Pada bulan Oktober 1943, Jepang membubarkan MIAI (Majelis Islam Ala
Indonesia) dan membentuk federasi lain dengan nama Masyumi. Alasan
pembubaran MIAI adalah karena dikhawatirkan MIAI akan membahayakan
Jepang (Purwoko, 2004 : 50).
Majelis Syuro Muslimin Indonesia
(Masyumi) didirikan pada tanggal 7 November 1943 di Yogyakarta. Partai
ini merupakan gabungan dari partai dan organisasi Islam, yakni PSII
(Partai Sarekat Islam Indonesia),
Muhammadiyah dan NU (Nahdatul Ulama), dan menjadi kelanjutan dari
organisasi sebelumnya, MIAI, yang didirikan pada tahun 1937. Maksud dari
didirikannya Masyumi adalah sebagai penjelmaan kehendak dan cita-cita
umat Islam dalam lapangan politik (kenegaraan). KH. Hasyim Asyari, yang
pernah ditahan Jepang, dijadikan sebagai Ketua Masyumi, namun tetap
tinggal di pesantrennya di Jombang. Yang menjadi ketua efektif adalah
putranya, Kyai Haji Wachid Hasyim (1913-1953) (Ricklefs, 2003:419).

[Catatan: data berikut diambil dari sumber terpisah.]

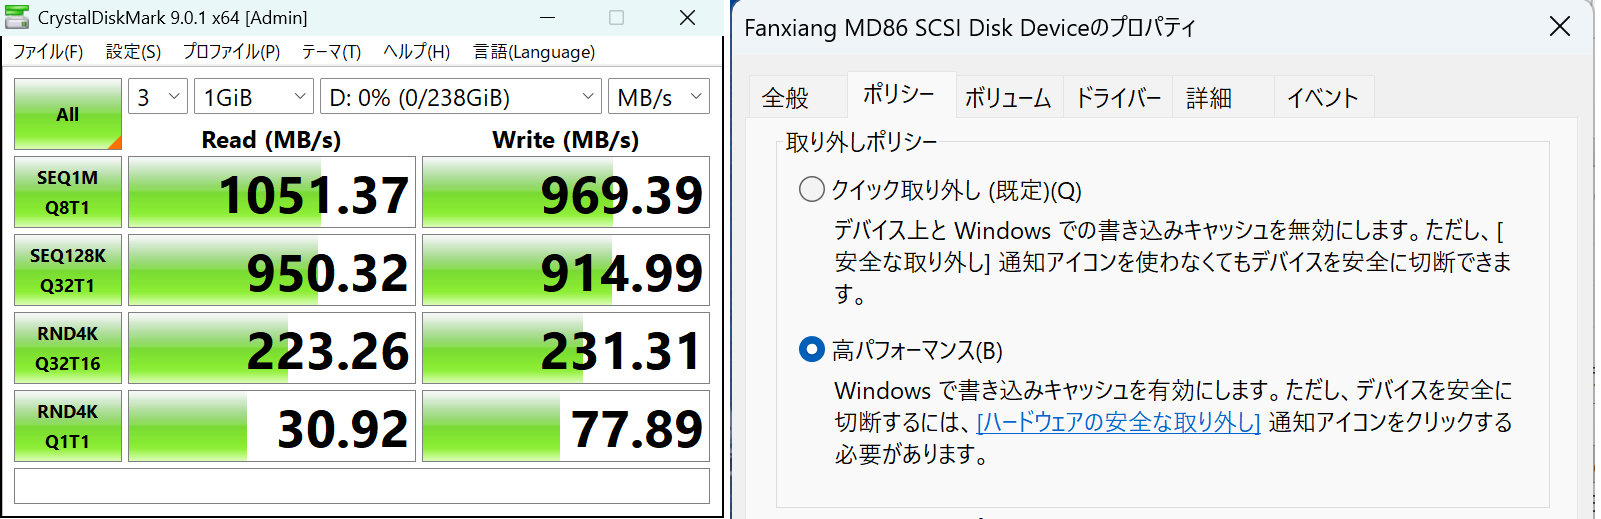Select the 高パフォーマンス radio button

(x=812, y=349)
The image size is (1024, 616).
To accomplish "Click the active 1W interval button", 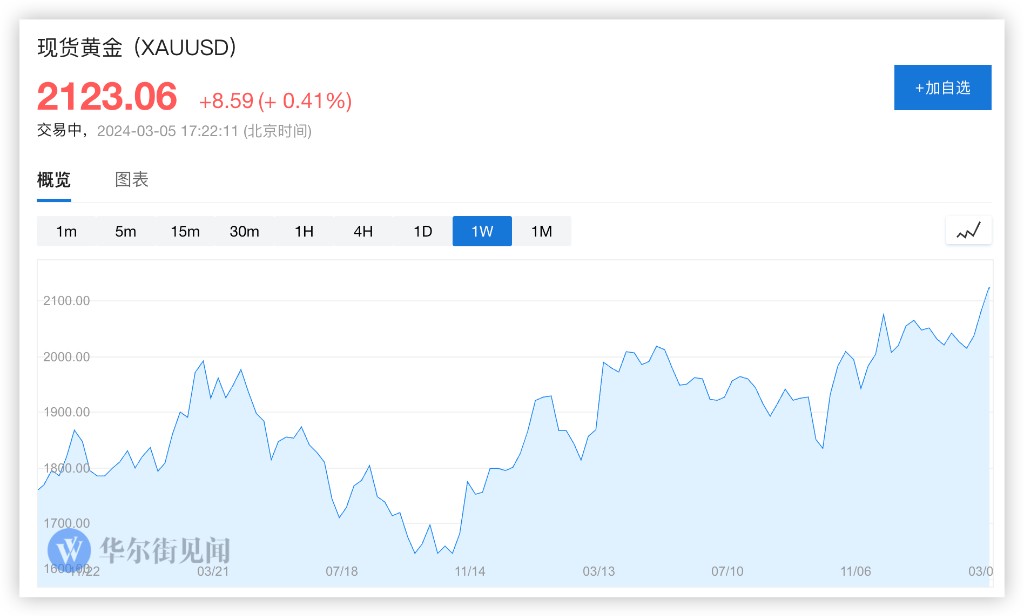I will pos(482,231).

Masyumi didirikan atas dasar persamaan persepsi dan keyakinan, serta
kesatuan paham (ideologi) yang berdasarkan Islam. Masyumi merupakan
pusat organisasi ribuan guru di desa-desa yang dipengaruhi langsung oleh
Kantor Urusan Agama. Prestise partai ini jauh lebih besar dari pada
MIAI. Keberhasilan Masyumi antara lain karena adanya dukungan elite
tradisional Islam yang telah berakar selama berabad-abad di tingkat
pedesaan, yakni para ulama. Mereka menduduki posisi sentral dalam
susunan masyarakat Islam pedesaan sehingga mudah memobilisasi dukungan.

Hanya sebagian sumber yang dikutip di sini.